294 Steps to Class
BU archaeology course: memorials’ meanings aren’t set in stone

Andrea Berlin’s class on monuments visits the Bunker Hill memorial and museum. Photos by Chitose Suzuki
Class by class, lecture by lecture, question asked by question answered, an education is built. This is one of a series of visits to one class, on one day, in search of those building blocks at BU.
Sweating, panting, pausing for breath, and occasionally taking the Lord’s name in vain, Andrea Berlin’s six students troop up the 294 steps of the Bunker Hill Monument. “You told me there were 275. You lied,” one tells the professor.
Their reward at the top is a spectacular view of Boston. Its citizens scurry below, but the group has come to Bunker Hill, to paraphrase the famous line uttered at the Revolutionary War battle here, not to see the whites of their eyes but the gray of the monument’s granite.
A College of Arts & Sciences professor of archaeology, Berlin treats her Memory in 3-D class, and some eavesdropping tourists, to a discussion about how this memorial—commemorating the 1775 battle and completed in 1842—evolved over time (it didn’t always have a museum on site) and what those changes say about the evolution of the monument’s meaning.
“In and of itself, the monument was enough” at first, Berlin expounds at almost 221 feet in the air. “What is it about modernity that has a problem with the unexplained spot?”
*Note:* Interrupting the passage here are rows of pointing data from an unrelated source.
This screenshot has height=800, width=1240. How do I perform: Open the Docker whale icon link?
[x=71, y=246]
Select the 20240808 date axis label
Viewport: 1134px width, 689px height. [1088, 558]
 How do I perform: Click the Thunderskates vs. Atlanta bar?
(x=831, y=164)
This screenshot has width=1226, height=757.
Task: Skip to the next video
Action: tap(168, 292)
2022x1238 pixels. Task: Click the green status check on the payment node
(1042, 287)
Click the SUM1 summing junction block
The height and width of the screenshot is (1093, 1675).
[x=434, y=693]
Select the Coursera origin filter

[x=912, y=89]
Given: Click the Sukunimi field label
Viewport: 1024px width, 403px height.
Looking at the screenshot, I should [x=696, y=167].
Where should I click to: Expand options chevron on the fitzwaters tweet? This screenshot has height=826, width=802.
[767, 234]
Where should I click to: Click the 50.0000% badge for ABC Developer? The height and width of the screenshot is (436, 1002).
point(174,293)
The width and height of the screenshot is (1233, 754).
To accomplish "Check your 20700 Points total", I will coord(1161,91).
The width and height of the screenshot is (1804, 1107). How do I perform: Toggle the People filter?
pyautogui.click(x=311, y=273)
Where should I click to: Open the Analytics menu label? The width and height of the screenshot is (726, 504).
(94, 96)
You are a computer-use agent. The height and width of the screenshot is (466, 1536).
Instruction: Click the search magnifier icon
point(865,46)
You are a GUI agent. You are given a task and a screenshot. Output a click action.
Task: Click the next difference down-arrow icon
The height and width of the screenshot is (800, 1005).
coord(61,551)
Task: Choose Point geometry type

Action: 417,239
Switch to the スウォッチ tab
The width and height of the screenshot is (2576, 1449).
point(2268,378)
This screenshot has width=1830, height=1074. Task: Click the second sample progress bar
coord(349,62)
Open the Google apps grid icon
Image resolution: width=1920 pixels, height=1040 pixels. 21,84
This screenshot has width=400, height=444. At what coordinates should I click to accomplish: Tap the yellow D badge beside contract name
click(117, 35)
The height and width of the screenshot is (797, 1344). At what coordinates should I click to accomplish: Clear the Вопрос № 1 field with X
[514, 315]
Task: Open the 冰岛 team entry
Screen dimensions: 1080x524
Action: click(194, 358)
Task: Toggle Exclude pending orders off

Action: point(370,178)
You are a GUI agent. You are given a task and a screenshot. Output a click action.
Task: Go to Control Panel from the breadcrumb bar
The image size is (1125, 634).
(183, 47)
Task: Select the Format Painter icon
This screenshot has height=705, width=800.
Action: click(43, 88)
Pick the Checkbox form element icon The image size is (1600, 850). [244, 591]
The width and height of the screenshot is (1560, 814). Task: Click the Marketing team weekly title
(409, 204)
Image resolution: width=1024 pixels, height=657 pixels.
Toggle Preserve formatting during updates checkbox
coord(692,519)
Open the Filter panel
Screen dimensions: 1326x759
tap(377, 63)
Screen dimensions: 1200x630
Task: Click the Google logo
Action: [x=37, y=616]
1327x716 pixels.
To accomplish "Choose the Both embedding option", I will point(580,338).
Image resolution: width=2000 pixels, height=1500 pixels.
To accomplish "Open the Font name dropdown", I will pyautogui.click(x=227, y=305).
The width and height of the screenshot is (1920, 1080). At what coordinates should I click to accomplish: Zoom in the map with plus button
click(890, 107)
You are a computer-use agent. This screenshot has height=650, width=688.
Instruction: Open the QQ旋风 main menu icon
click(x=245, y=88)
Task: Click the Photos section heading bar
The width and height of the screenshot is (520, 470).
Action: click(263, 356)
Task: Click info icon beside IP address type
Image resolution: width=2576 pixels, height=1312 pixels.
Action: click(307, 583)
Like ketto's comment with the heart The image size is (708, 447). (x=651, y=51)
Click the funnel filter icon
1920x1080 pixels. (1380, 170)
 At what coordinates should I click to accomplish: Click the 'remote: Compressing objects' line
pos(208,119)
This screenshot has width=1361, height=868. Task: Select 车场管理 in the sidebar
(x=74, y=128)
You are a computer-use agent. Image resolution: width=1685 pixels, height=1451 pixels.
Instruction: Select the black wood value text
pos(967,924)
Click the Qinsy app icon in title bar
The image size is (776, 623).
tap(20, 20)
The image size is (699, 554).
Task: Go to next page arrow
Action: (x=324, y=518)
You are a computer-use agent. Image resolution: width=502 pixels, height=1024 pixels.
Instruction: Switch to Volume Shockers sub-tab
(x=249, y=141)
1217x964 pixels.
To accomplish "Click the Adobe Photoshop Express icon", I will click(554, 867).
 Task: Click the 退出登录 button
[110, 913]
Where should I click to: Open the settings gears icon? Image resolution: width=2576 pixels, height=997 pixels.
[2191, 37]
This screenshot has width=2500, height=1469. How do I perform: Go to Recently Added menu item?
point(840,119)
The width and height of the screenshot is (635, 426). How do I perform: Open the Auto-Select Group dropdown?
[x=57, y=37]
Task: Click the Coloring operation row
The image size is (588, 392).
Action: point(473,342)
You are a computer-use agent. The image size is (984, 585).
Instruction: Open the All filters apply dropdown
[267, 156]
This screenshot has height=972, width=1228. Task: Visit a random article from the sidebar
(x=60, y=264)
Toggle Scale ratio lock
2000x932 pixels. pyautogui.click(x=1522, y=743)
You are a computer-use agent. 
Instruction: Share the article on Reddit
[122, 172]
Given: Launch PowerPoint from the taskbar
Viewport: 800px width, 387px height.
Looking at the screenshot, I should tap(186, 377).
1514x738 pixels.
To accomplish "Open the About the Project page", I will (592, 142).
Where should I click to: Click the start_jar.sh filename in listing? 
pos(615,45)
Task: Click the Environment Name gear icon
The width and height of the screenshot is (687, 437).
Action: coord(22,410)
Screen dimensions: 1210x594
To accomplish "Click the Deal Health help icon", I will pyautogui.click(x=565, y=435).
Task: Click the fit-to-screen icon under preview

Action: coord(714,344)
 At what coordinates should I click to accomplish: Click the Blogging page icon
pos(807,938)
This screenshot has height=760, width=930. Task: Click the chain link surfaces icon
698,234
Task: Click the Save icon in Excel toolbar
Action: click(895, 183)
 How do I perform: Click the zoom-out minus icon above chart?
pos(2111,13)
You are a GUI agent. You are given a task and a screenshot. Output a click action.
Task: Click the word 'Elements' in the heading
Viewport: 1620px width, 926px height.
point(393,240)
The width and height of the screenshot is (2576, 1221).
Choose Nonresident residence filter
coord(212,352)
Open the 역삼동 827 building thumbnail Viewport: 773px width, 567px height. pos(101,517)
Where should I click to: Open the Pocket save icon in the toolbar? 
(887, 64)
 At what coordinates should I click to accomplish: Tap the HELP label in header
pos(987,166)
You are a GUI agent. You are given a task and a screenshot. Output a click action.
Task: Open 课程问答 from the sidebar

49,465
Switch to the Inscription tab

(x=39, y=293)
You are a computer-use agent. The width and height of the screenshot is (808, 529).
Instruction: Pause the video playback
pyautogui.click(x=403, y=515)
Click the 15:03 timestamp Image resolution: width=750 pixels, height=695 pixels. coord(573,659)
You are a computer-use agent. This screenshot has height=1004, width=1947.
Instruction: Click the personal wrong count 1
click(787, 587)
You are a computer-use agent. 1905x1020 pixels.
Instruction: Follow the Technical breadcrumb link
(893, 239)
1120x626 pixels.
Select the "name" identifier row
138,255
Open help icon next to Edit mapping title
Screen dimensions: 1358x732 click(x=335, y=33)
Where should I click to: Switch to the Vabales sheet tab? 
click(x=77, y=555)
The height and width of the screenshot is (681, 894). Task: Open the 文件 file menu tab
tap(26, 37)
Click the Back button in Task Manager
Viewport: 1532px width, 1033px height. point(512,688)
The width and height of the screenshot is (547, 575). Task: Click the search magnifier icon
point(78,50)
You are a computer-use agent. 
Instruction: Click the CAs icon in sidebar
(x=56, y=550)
“Could that be part of living memory,” with later generations needing more explanation of a long-ago battle? Karissa Hurzeler (CAS’13) asks.
Referring to an 1825 oration by Daniel Webster at the laying of the monument’s cornerstone—a document they’d studied under a nearby shade tree before ascending—Berlin says that Webster’s sweeping rhetoric and ideas needed reducing “into bite-sized nuggets” for future visitors. “There came to be a felt need among the custodians of this place to get a story, the story, one story.”
Memorials are visual spectacles, opportunities for reflection on what’s being memorialized, and perhaps, as one of Berlin’s students notes, a shopping opportunity, courtesy of the gift stores attached to most memorials. To Berlin, they are also a series of stories and meanings, different for successive generations. Bunker Hill meant varying things to the combatants who fought the battle, to Webster and his audience (he invested the site of the militarily insignificant battle with a cosmic, eternal importance), and to her students in 2012, Berlin tells them. “We look at monuments as static, one-shot deals. They are not.”

That lesson and the class’s “unconventionality” are the course’s joys, says Jennifer Hunter (GRS’17). Visiting Bunker Hill alerted her to “its multiple meanings, which in turn inspired me to look at ancient memorials in a different light and caused me to recognize certain layers of meaning” missed before.
Multiple meanings, Berlin says in an interview, also attached to the civil rights movement of the 1950s and ’60s, which didn’t get a memorial until 1989. It wasn’t the movement’s noble achievement alone that got it memorialized, she argues—rather, baby boomers “needed to find something heroic about the generation that was post–World War II.” With a memorial, “you are cementing a point of view, and you are cutting out others…and you are ineluctably seeing the past through its immediate, present lens. There are lots and lots of great things that happen. They don’t all get memorials.”
Just last summer, New York Times columnist David Brooks made a similar point, dissing as “duds” most recent memorials. Brooks argued that today’s monument makers are skittish about memorializing power wielded in pursuit of noble goals. To Berlin’s mind, Maya Lin’s Vietnam Veterans Memorial, completed in 1983, marked a dividing line: “Nothing that visceral and landscape-oriented has been done since.”
Bunker Hill is but one monument studied in the course; others include ancient Roman and Greek memorials, the Vietnam Veterans Memorial, New York’s Ground Zero memorial, and the World War II Memorial in Washington. A good monument excites Berlin the way Christmas does a child. “Look look look look look—isn’t that cool?” she squealed while chauffeuring some of her students to Bunker Hill in her orange Honda Fit.
At least one passenger was less impressed, underwhelmed by the hill part of Bunker Hill. “I was picturing something a little—hillier,” he said. “This is an incline.”
The class will be offered next in fall 2013.